WHAT YOU ARE ASKED TO DO — All entries below must be written out verbatim, and the images must be dropped.

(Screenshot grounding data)
==*==

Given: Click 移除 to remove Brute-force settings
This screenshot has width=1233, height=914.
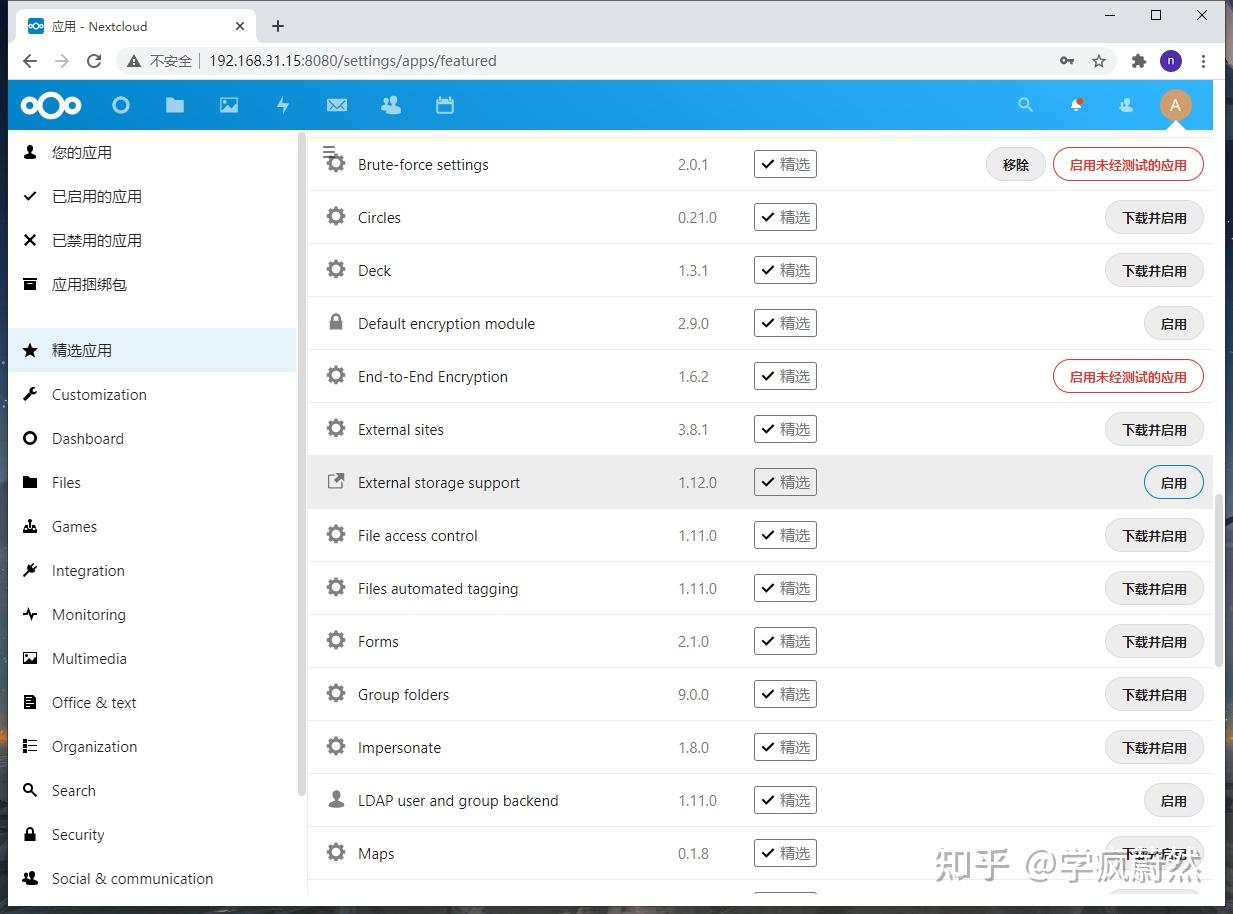Looking at the screenshot, I should [x=1015, y=164].
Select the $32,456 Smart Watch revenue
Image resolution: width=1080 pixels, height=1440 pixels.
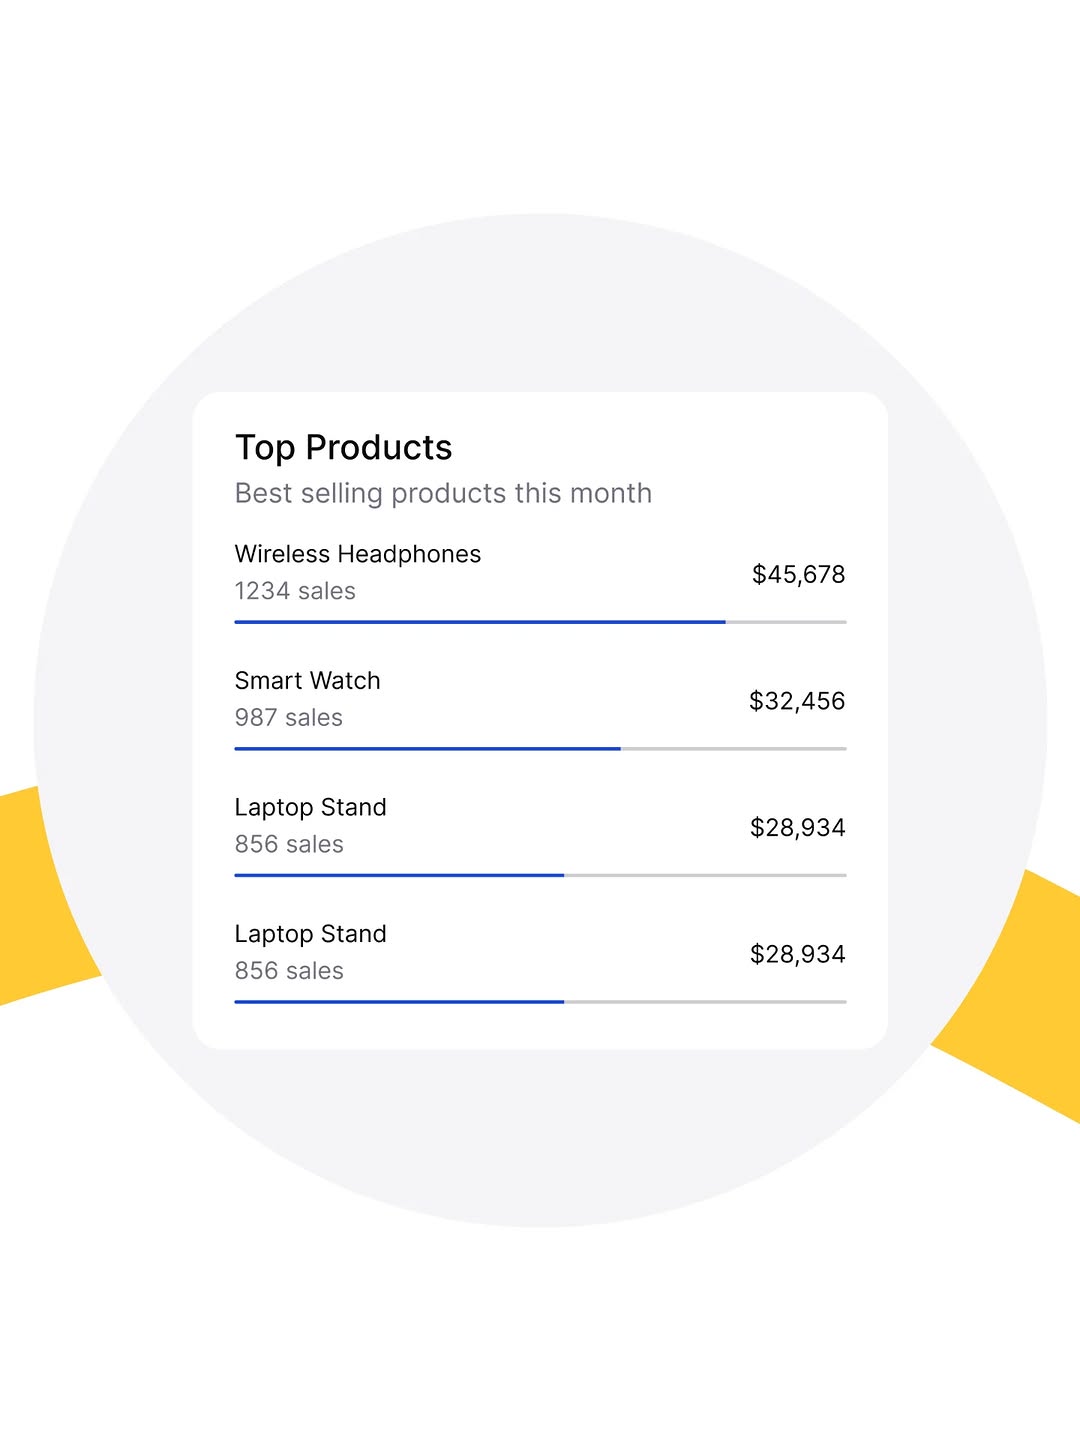(x=796, y=701)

==*==

YOUR SOLUTION —
Given: Click 移除 to remove Brute-force settings
This screenshot has width=1233, height=914.
Looking at the screenshot, I should [x=1015, y=164].
Select the $32,456 Smart Watch revenue
Image resolution: width=1080 pixels, height=1440 pixels.
(x=796, y=701)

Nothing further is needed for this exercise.